Friday, January 27, 2012

7 Weeks, 3 days (ultrasound!!)


Wow. Yesterday your daddy and I went to the doctor for our 1st prenatal visit.  We got to see you for the 1st time and hear your heartbeat.  I teared up and your daddy was grinning so wide.  Our ultrasound lady said that everything looked good and that your heartbeat was going at 138bpm.

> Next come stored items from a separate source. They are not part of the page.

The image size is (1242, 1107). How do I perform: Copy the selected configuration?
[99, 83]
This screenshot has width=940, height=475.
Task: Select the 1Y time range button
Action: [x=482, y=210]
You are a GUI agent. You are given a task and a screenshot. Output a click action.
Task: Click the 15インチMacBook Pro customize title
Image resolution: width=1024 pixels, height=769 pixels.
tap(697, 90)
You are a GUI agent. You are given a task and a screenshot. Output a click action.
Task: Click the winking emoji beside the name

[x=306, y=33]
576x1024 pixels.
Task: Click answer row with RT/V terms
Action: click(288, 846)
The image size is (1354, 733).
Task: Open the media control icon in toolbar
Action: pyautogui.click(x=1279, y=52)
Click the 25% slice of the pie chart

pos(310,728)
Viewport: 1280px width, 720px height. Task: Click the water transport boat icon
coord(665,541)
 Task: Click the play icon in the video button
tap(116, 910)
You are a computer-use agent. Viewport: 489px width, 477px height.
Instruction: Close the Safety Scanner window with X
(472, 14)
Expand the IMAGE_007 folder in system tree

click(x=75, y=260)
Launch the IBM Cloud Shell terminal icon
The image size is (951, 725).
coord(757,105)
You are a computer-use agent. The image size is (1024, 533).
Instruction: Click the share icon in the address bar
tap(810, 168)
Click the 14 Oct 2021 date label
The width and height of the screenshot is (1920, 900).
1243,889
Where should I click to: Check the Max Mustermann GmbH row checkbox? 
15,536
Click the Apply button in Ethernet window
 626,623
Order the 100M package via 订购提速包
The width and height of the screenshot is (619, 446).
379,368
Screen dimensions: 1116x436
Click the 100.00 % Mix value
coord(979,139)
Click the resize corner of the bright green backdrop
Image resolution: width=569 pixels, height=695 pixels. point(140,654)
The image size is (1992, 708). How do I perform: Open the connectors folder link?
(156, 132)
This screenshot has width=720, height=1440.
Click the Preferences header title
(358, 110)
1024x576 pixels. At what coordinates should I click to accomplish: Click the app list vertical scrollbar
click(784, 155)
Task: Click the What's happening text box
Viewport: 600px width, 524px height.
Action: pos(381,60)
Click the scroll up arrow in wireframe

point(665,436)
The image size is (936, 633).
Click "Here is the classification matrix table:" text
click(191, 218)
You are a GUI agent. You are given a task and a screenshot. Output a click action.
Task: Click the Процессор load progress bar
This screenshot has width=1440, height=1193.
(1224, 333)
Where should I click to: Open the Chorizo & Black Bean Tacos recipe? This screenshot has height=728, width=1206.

She said that's great!  Your Gigi says that the old wives tale is that if the heartbeat is in the 130s you're most likely a boy--guess we'll wait and see!  I don't care if you are a boy or a girl- there's so many good things to enjoy about each.  (Although I did dream that you were a boy and looked exactly like your daddy when he was a baby).  The charts say that you're going to be due on my birthday, September 11th.  But, you're measuring about 3 days later than that.  She said it's nothing to worry about:)  The doctor's haven't given me my official due date yet, but it might stay on my birthday.  We can't wait to meet you!  Until then, grow strong and healthy, my little munch.  We pray for you every day.